14 February, 2007

I have decided to answer the call

Well...I have been hearing a whisper in my heart and mind every time I opened my mouth to complain about something. It has said...RESET! I didnt understand at first, mostly because I didnt want to. It was too easy to make excuses on why I couldnt or shouldnt. Lately I have been eating junk, saying junk, believing junk, and just being a human dumpster. Garbage in--garbage out. I have been in a foul azz mood, and unable to easily process or deal with my "normal" everyday. Its been pathetic. I have been exhausted beyond belief...Thank you Bernard for not dogging me and just letting me go to sleep. I love you. I have been losing faith along with my mind...and just feeling 10 steps behind the game that I created. I need more energy but I dont have enough available to create any more in my life. My skin suffers, my hair suffers, my mental health suffers, my body suffers, my work suffers, my family suffers, my ENTIRE life suffers because I am not creating that 'space' for myself to get things together. When I spoke to Keir the other day, I told him that I wish I could reset...I completely forgot that I can. I have decided to fast for 10 days. I was making excuses on why I could not start until I got my next check, but I'm so done with excuses. Either I want to help myself, which is my God given right, or not! I choose to. I will be going to the health food store today to get what I need to start my cleanse tonight. I am doing the Master Cleanser. This will be my fourth time doing the fast. It has been past time.
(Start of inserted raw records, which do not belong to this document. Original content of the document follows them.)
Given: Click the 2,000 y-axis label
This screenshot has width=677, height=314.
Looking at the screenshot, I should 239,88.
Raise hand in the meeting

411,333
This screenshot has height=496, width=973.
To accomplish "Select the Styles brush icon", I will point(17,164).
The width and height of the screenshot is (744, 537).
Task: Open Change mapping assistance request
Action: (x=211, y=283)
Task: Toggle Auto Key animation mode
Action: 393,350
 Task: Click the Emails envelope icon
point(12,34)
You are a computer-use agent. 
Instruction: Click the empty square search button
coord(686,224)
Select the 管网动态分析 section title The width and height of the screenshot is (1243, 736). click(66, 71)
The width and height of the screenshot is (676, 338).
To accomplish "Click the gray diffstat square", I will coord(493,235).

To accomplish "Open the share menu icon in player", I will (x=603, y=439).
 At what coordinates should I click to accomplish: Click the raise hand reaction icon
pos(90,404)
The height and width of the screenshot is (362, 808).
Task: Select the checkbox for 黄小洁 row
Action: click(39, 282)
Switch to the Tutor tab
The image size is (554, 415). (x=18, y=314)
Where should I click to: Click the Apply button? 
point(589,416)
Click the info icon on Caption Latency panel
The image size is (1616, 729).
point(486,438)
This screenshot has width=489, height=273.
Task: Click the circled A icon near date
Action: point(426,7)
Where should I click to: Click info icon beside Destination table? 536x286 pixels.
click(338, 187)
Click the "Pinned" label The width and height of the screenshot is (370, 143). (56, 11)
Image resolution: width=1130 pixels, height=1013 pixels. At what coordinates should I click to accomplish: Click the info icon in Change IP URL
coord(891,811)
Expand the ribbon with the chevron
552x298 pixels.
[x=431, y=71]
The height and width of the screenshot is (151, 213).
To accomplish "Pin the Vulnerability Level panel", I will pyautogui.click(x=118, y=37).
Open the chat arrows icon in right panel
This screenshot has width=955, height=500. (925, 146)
I have been polluting my life and not allowing for removal, and now I am backed up physically, emotionally, and spiritually. It is time to make that space. I have done it before, so I notice the attitude within myself that I know whats going to happen. But honestly, this is a whole new experience. Which is some of the fear of actually doing it again. My goals for this cleanse are to re-establish a connection between my body, mind and spirit. To clear OUT the debris that remains between us. To improve my emotional health. To feel myself. To improve my physical condition, which is not the best right now. And to reset the contols on everything, especially my diet.